Exercise instructions -> Output the records exactly, with no line skipped.

[Dataset items]
------------------------

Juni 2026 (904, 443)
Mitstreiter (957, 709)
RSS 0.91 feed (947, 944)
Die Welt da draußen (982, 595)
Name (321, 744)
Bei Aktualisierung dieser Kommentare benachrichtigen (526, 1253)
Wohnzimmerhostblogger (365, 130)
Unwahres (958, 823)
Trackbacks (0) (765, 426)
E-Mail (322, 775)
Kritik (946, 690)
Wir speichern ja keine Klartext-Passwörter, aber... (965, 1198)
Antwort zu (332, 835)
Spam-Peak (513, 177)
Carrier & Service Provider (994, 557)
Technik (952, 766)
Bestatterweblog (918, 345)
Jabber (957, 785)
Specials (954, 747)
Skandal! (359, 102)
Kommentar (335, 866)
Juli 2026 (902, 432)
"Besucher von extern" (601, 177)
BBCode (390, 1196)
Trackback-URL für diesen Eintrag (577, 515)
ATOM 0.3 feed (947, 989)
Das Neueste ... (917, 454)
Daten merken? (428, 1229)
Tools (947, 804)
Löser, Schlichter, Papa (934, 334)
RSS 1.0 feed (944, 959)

------------------------

Output for this task ->
Juni 2026 (904, 443)
Mitstreiter (957, 709)
RSS 0.91 feed (947, 944)
Die Welt da draußen (982, 595)
Name (321, 744)
Bei Aktualisierung dieser Kommentare benachrichtigen (526, 1253)
Wohnzimmerhostblogger (365, 130)
Unwahres (958, 823)
Trackbacks (0) (765, 426)
E-Mail (322, 775)
Kritik (946, 690)
Wir speichern ja keine Klartext-Passwörter, aber... (965, 1198)
Antwort zu (332, 835)
Spam-Peak (513, 177)
Carrier & Service Provider (994, 557)
Technik (952, 766)
Bestatterweblog (918, 345)
Jabber (957, 785)
Specials (954, 747)
Skandal! (359, 102)
Kommentar (335, 866)
Juli 2026 (902, 432)
"Besucher von extern" (601, 177)
BBCode (390, 1196)
Trackback-URL für diesen Eintrag (577, 515)
ATOM 0.3 feed (947, 989)
Das Neueste ... (917, 454)
Daten merken? (428, 1229)
Tools (947, 804)
Löser, Schlichter, Papa (934, 334)
RSS 1.0 feed (944, 959)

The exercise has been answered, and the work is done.